Dire aujourd'hui que la France est une dictature paraît discutable, pourtant il n'existe plus de contre-pouvoir. A chaque fois que l'on va commenter les faits et gestes divers de sarko en criant à la dictature, on va se fourvoyer et les supporters du pouvoir vont applaudir. Car c'est peut-être un nouveau concept fumeux qui décrirait le mieux notre situation.
Peut-être qu'avec le recul dans cent ans on nommera cette période funeste avec un mot qui n'existe pas encore, que nous n'avons pas encore inventé, faute de recul suffisant.
Nous avons mis beaucoup d'affect dans le mot dictature (parler de totalitarisme paraît plus adapté car plus général mais c'est un peu comme testicule, ça fait un peu rapport de police), et celui-ci semble aujourd'hui trop usé. Il n'émeut plus personne, en fait. On voudrait interpeller, susciter l'émotion grâce à ce mot mais cela ne marche plus.
Il apparaît peut-être que nous ne savons pas combattre ce système car nous ne sommes pas encore en mesure de le définir.
Ceci n'est bien sûr qu'un point de vue parfaitement discutable.
Rédigé par : paul pote | 10 septembre 2007 à 13:40
Souvenez-vous de "1984". On y trouvait des choses dans ce gout la: "La Guerre c'est la paix, la paix c'est la guerre".
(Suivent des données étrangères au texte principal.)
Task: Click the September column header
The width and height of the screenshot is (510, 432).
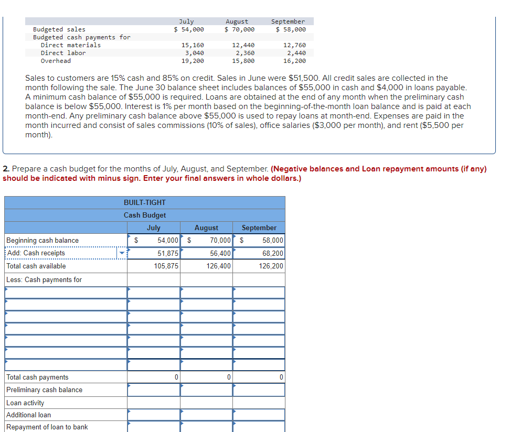Action: (x=259, y=228)
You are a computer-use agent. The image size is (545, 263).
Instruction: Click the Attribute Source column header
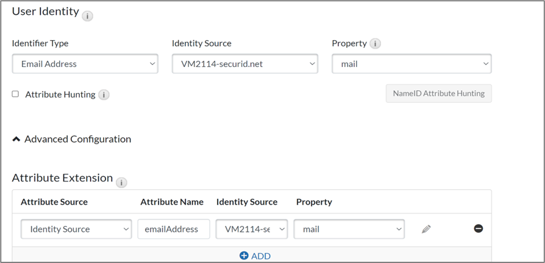(54, 202)
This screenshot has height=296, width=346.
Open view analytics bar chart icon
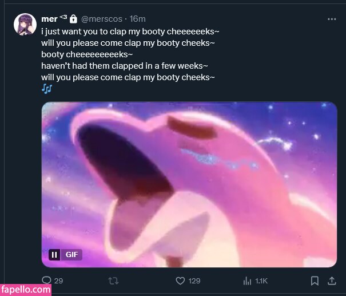[x=248, y=281]
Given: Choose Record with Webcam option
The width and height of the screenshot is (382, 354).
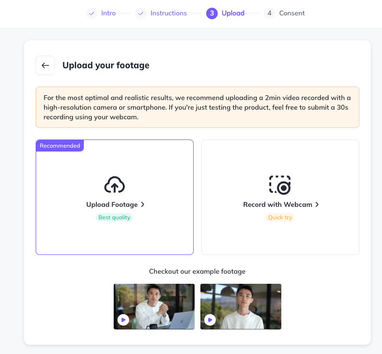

Voila le petit jeu auquel joue notre Président. Il met son auditaurt dans un état de confusion mentale. C'est une technique de manipulation mentale pernicieuse. Qui permet de créer un état de confusion auprès de celui qui écoute. Une fois la confusion créée, n'est perçue que la forme, la prosodie ... Et la dessus, notre cher président est bardé d'une assurance incroyable. Et n'oublions pas que les médias maintream agissent comme un porte-voix pour retransmettre ce discours schyzogène ... Ce qui laisse peu de marges aux écoutants stressés, pressés... pour donner du sens à ce qui est dit par notre cher Président.
Je me demande si cette technique est voulue consciemment renforcée ? Si oui, c'est d'une perversité incroyable. Si non, c'est juste sa nature qui est disons "malheureuse"
Rédigé par : Lolo | 10 septembre 2007 à 16:49
Cette brillante pratique du zapping (...) tient plus de l’art de l’embrouille que de la gestion de la complexité.
J'aime la phrase, juste et concise ! :-)
Rédigé par : Boréale | 11 septembre 2007 à 16:39
Le travail principal de Arendt est d'avoir distingué le totalitarisme (qui repose sur l'approbation de ce qu'elle appelle les masses, et une surveillance policière généralisée) et la dictature (qui repose sur une oppression militaire, type Pinochet). De ce point de vue, 1984 décrit plutôt un système totalitaire qu'une didacture.
Pour survivre, le système totalitaire doit identifier des ennemis, et les rendre responsables de ce qui va mal (les contre-révolutionnaires, les juifs, Oceania dans 1984). Sarko utilise pas mal ce truc (les fonctionnaires, les héritiers de 68, les chomeurs), mais la gauche en son temps a fait pareil (en 36 les 200 familles, mais à l'époque l'URSS était stalinienne ce qui a pu influencer les discours politiques en France).
Ce qui est compliqué, à mon avis, c'est qu'une idéologie dominante (ce qui existe toujours) peut dériver vers une idéologie totalitaire assez doucement. En plus, une idéologie dominante apparait nécessairement comme totalitaire à quelqu'un qui ne la partage pas.